> Text shown
-- begin --

If you're uncomfortable with me citing Superman as a source on theological matters, let me direct you to the 58th chapter of the Book of Isaiah, where the prophet speaks of God's disappointment that the people: " . . . ask of me the ordinances of justice; they take delight in approaching to God.
"Wherefore have we fasted, say they, and thou seest not? wherefore have we afflicted our soul, and thou takest no knowledge?" -- Verses 2-3 (King James Version).
The people have the arrogance to believe that their ritual acts ought to compel God to reward them with an easy life. This is a foolish conceit. God mocks them by asking what they've done to end suffering on earth besides their fasting: "Is it such a fast that I have chosen? a day for a man to afflict his soul? is it to bow down his head as a bulrush, and to spread sackcloth and ashes under him? wilt thou call this a fast, and an acceptable day to the Lord?

-- end --

> Objectives
1) Do these statements agree with the passage on Isaiah 58? Answer yes or no for each, and quote the words of the passage that decide it.
(a) The quoted verses are identified as verses 2-3 in the King James Version.
(b) The writer calls the people's belief about their ritual acts a wise conceit.
(c) The people are said to take delight in approaching to God.
2) In the passage on Isaiah 58, which actions by a man does God's question starting "Is it such a fast that I have chosen?" name? List every one.
3) Pick up the passage on Isaiah 58 at its final sentence, and write the next part.
The records that follow come from a separate source.

> Dataset rows
-- begin --

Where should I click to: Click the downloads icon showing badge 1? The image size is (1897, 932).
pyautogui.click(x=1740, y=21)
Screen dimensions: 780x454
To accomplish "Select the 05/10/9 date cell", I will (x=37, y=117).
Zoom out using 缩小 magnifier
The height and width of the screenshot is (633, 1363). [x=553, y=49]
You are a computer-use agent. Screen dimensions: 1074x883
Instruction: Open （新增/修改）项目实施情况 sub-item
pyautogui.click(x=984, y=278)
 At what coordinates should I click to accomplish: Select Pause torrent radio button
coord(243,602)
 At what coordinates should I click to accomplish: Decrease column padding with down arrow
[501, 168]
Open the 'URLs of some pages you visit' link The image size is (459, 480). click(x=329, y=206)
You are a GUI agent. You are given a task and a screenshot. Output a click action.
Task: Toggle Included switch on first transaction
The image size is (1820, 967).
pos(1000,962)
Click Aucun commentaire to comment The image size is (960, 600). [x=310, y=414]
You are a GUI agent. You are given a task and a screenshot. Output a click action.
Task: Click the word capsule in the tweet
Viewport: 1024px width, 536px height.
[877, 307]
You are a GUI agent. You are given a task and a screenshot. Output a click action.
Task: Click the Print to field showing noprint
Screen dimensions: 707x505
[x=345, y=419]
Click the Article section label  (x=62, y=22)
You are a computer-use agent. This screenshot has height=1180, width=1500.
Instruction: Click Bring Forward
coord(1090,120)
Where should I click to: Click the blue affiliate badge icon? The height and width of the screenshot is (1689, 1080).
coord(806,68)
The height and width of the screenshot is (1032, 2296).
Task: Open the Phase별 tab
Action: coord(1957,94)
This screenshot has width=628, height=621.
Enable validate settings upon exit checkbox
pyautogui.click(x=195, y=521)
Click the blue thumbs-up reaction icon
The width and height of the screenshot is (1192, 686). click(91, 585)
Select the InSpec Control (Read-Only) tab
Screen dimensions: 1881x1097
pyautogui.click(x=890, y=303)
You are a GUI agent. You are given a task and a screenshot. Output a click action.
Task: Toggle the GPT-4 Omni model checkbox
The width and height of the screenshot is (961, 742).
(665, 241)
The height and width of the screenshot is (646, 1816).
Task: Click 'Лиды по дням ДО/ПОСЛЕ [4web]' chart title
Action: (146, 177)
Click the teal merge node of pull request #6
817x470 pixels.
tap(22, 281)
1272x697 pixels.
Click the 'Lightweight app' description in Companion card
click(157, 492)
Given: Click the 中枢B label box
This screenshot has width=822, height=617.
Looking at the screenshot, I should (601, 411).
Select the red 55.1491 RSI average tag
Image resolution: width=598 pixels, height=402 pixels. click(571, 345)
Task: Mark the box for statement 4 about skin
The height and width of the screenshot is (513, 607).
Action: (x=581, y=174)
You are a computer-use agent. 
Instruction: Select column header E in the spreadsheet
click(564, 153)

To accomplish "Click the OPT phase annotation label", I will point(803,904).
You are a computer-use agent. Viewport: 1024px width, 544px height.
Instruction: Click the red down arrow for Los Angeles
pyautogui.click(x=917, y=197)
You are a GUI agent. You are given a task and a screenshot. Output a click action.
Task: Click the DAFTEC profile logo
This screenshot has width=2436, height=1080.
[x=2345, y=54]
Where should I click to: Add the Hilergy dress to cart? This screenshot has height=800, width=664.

-- end --

> Answers to the exercise
1)
(a) Yes: "-- Verses 2-3 (King James Version)."
(b) No: "This is a foolish conceit."
(c) Yes: "they take delight in approaching to God."

2)
- afflict his soul
- bow down his head as a bulrush
- spread sackcloth and ashes under him

3)
"Is not this the fast that I have chosen? to loose the bands of wickedness, to undo the heavy burdens, and to let the oppressed go free, and that ye break every yoke?
"Is it not to deal thy bread to the hungry, and that thou bring the poor that are cast out to thy house? when thou seest the naked, that thou cover him; and that thou hide not thyself from thine own flesh?" -- Verses 5-7 (King James Version)
God then gives the prophet the words of consolation that take some of the sting out of God's caustic comments on the hypocrisy of fasting while living a life of moral indifference. God waits for the day when we do not expect God to take away the sufferings that are a natural part of life.